Whenever the word "Open" turns up in a line of the data below, copy that line.

[DATASET CONTENT Boundary: Start]

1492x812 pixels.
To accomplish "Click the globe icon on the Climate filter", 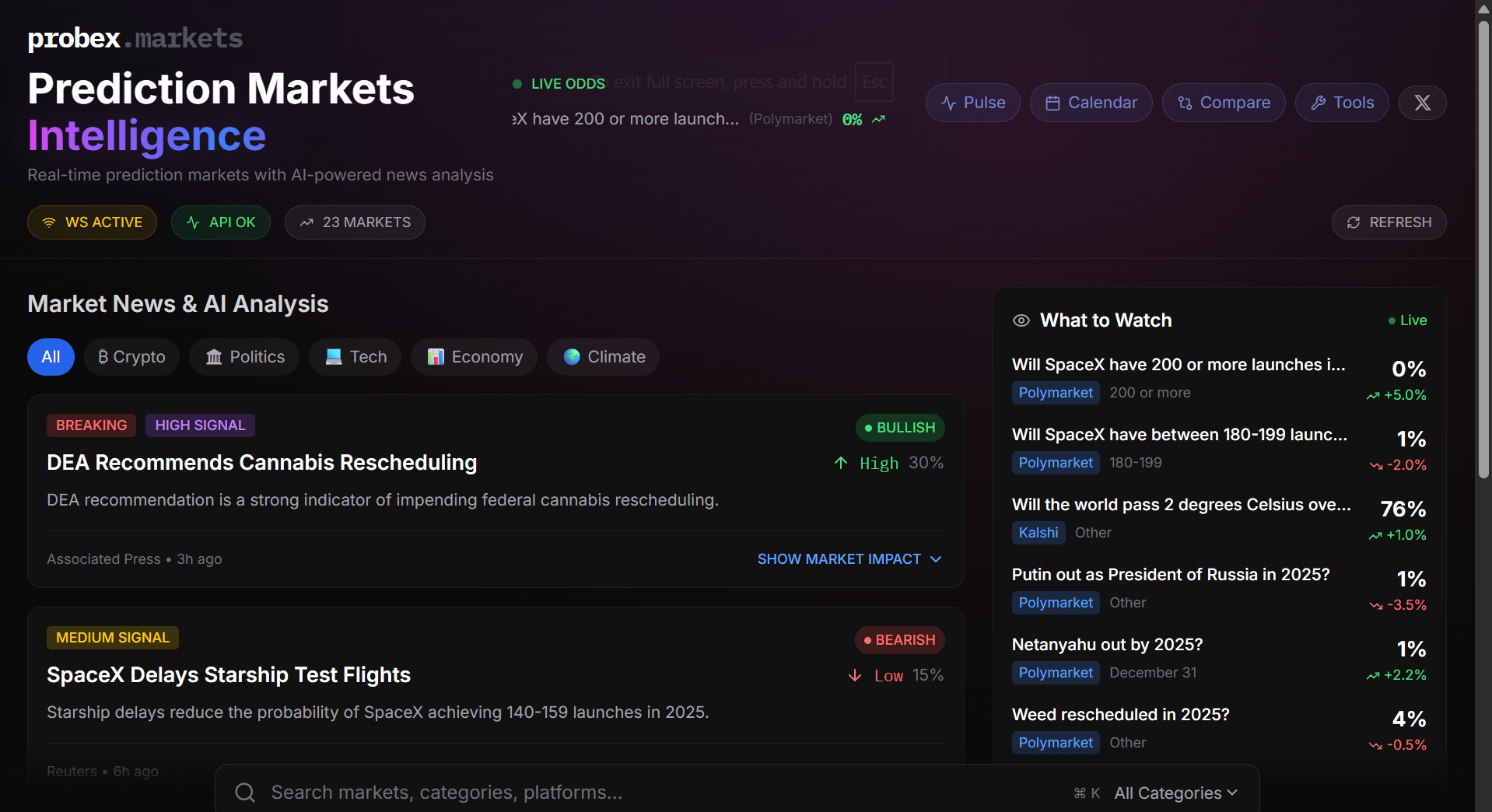I will point(572,356).
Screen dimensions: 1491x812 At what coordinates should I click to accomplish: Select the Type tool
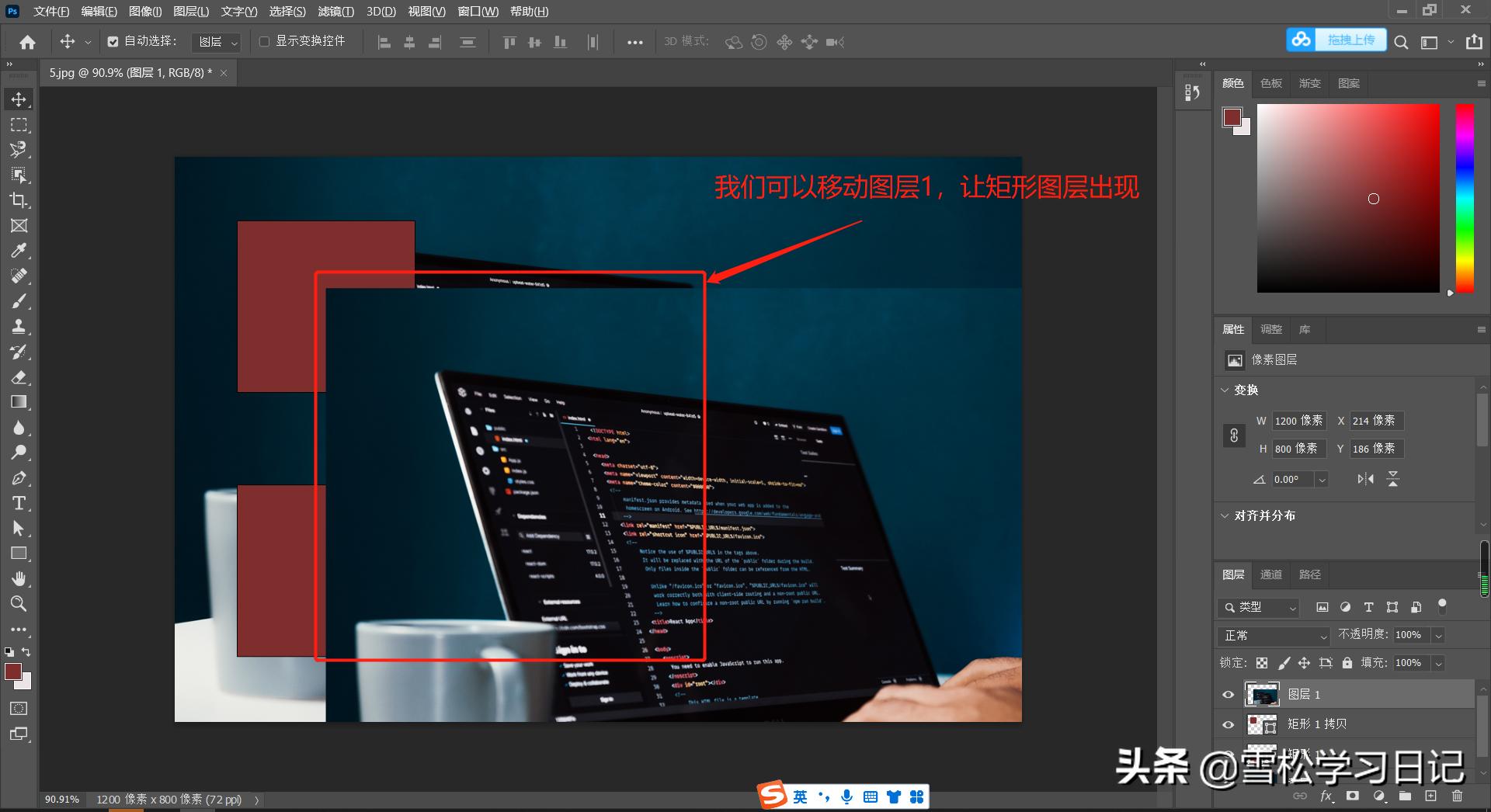[19, 503]
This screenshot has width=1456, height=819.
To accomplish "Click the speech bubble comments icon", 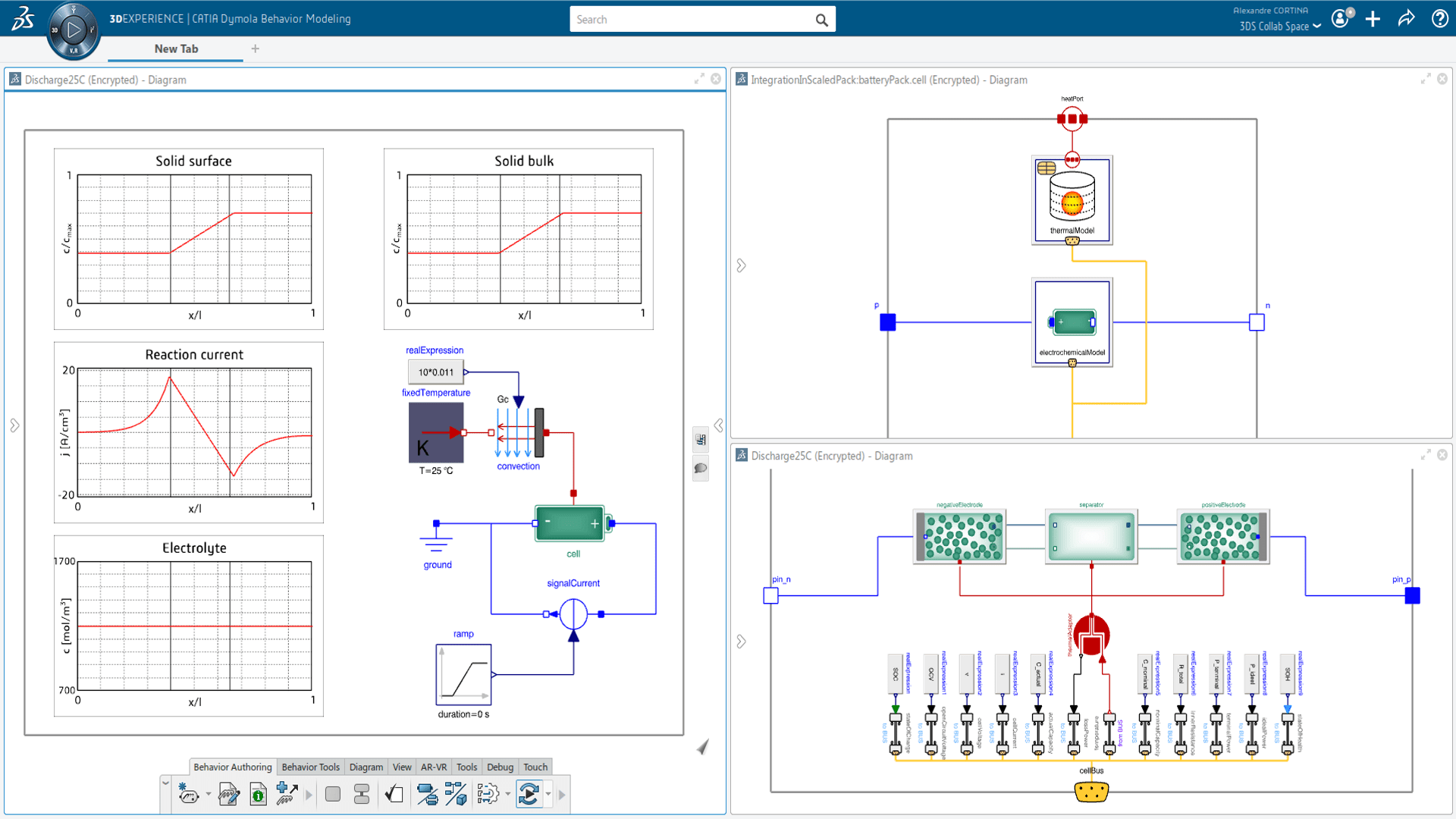I will (701, 468).
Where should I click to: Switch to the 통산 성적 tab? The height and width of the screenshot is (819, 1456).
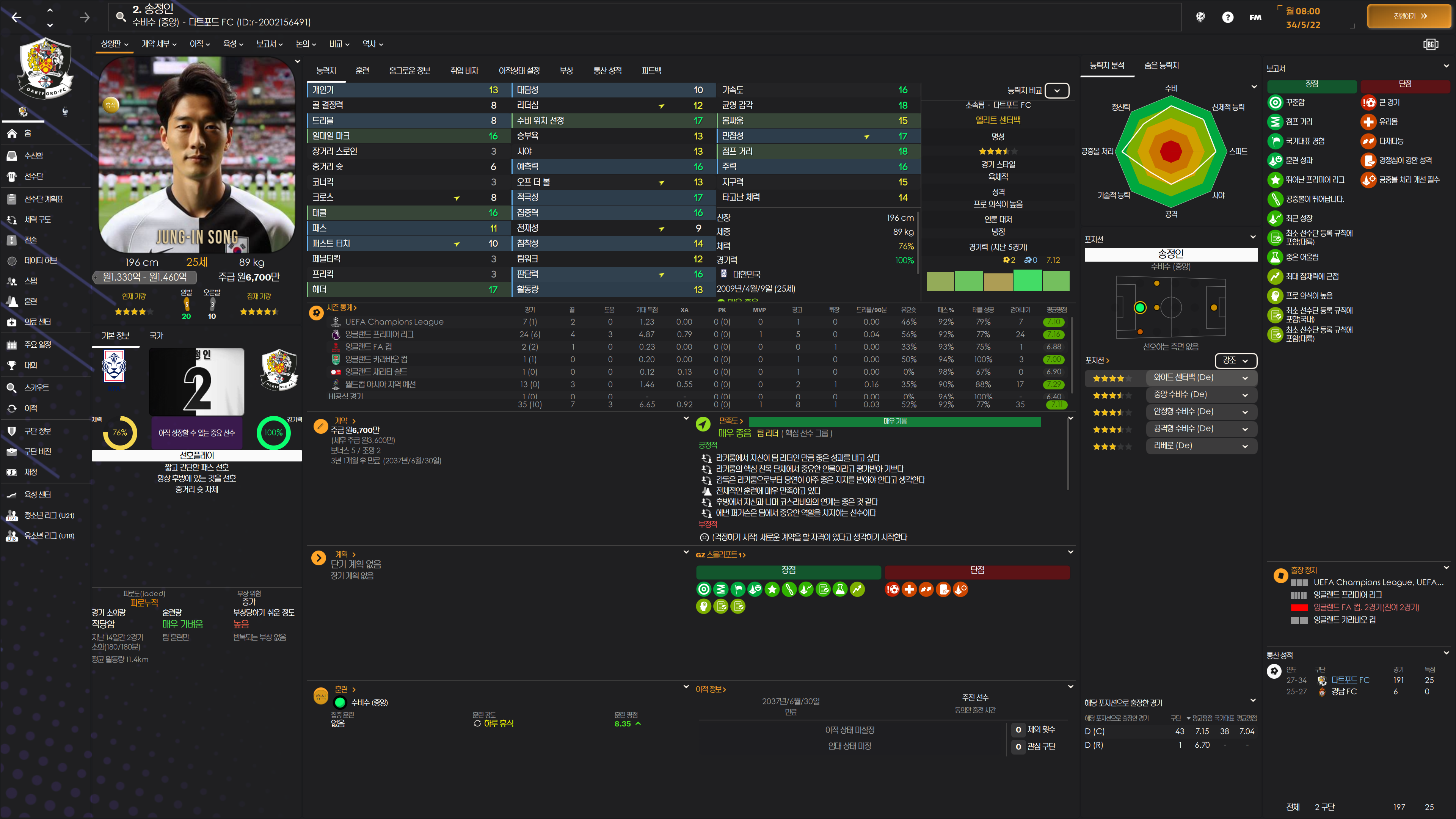point(607,71)
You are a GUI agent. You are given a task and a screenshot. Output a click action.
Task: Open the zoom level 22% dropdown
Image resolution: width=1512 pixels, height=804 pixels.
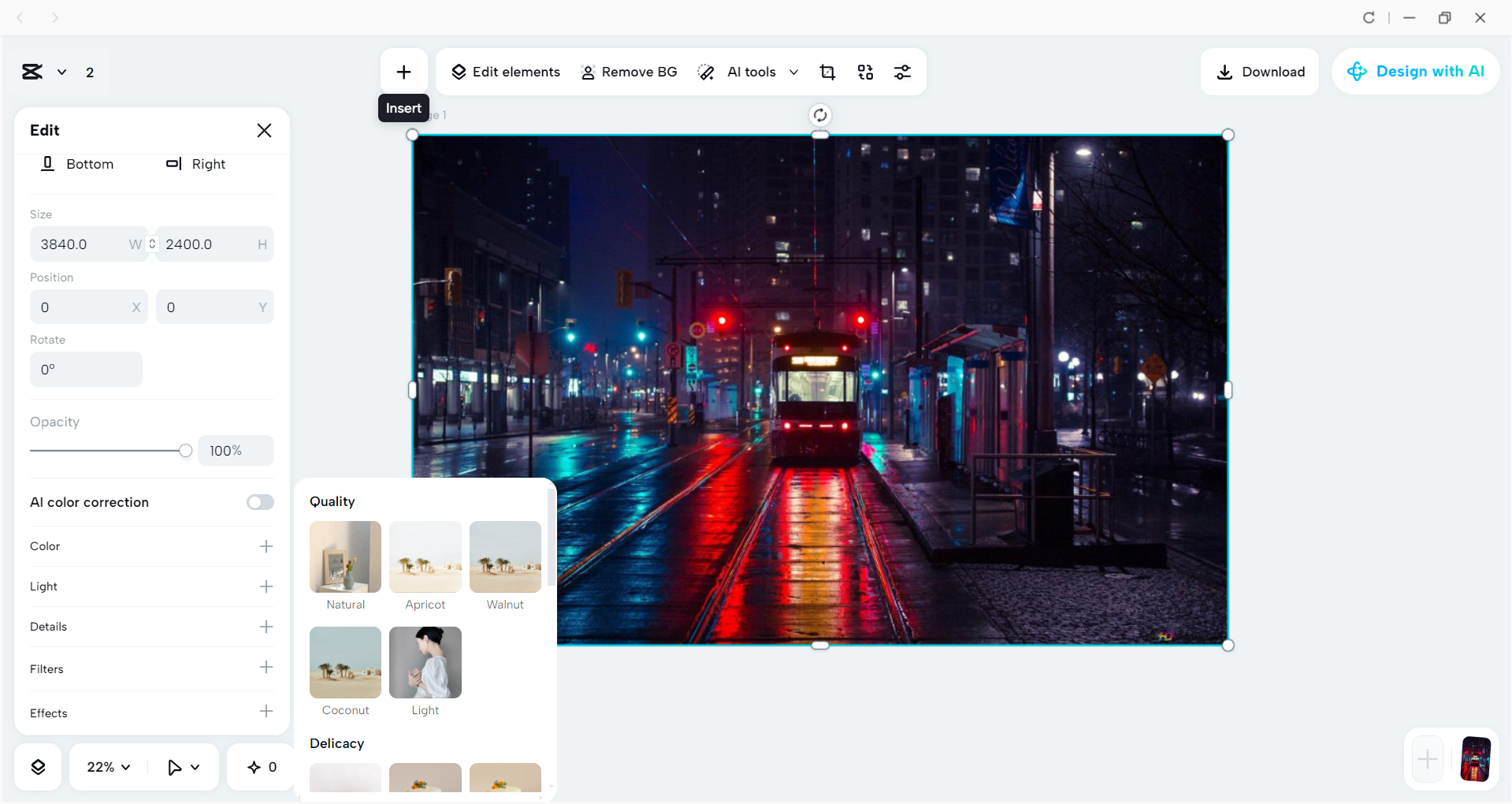[107, 766]
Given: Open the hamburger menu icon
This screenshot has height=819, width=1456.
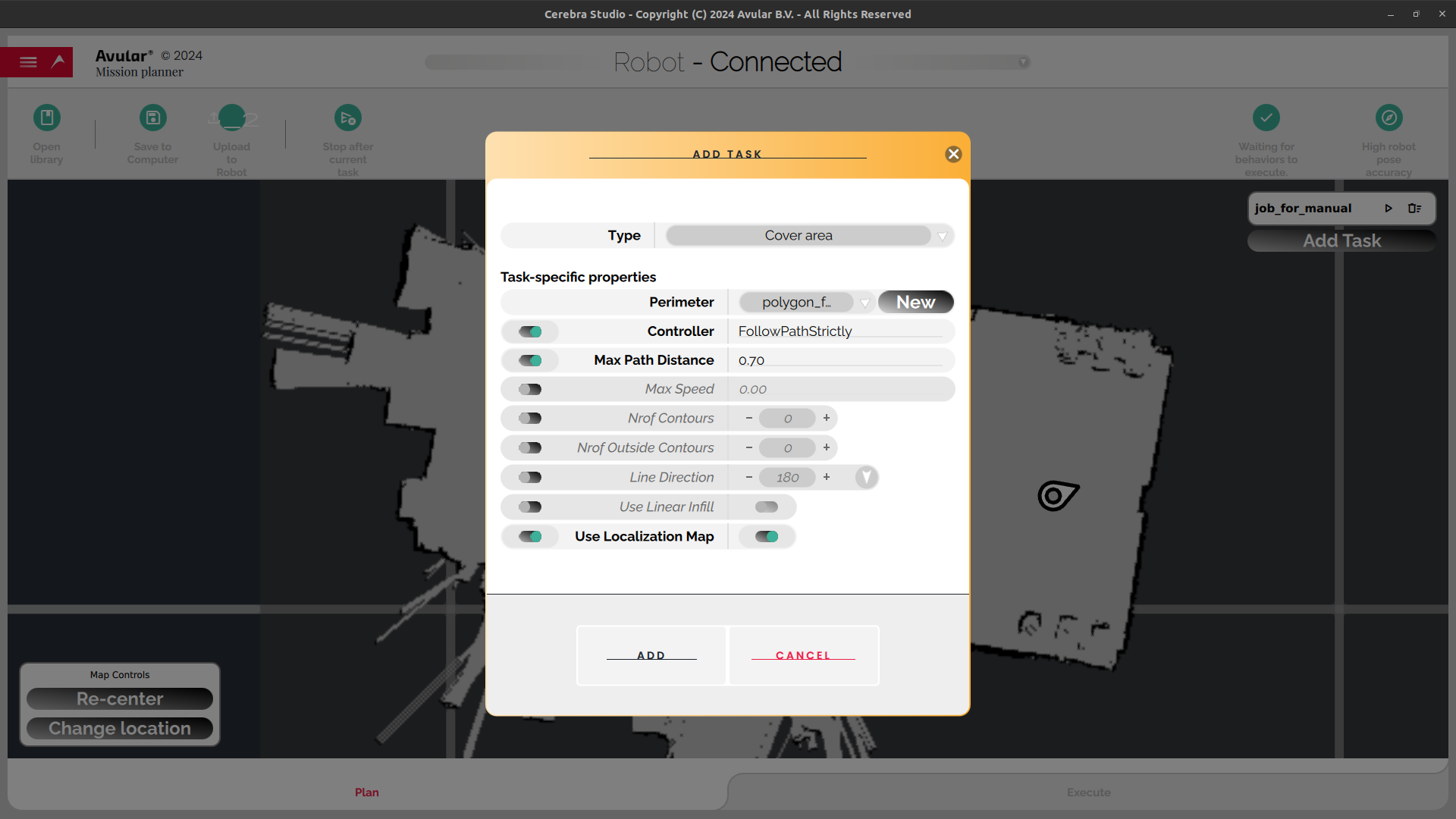Looking at the screenshot, I should 28,62.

[DATASET CONTENT Boundary: End]

> [RESPONSE AREA]
Task: Open the zoom level 22% dropdown
Given: Open the hamburger menu icon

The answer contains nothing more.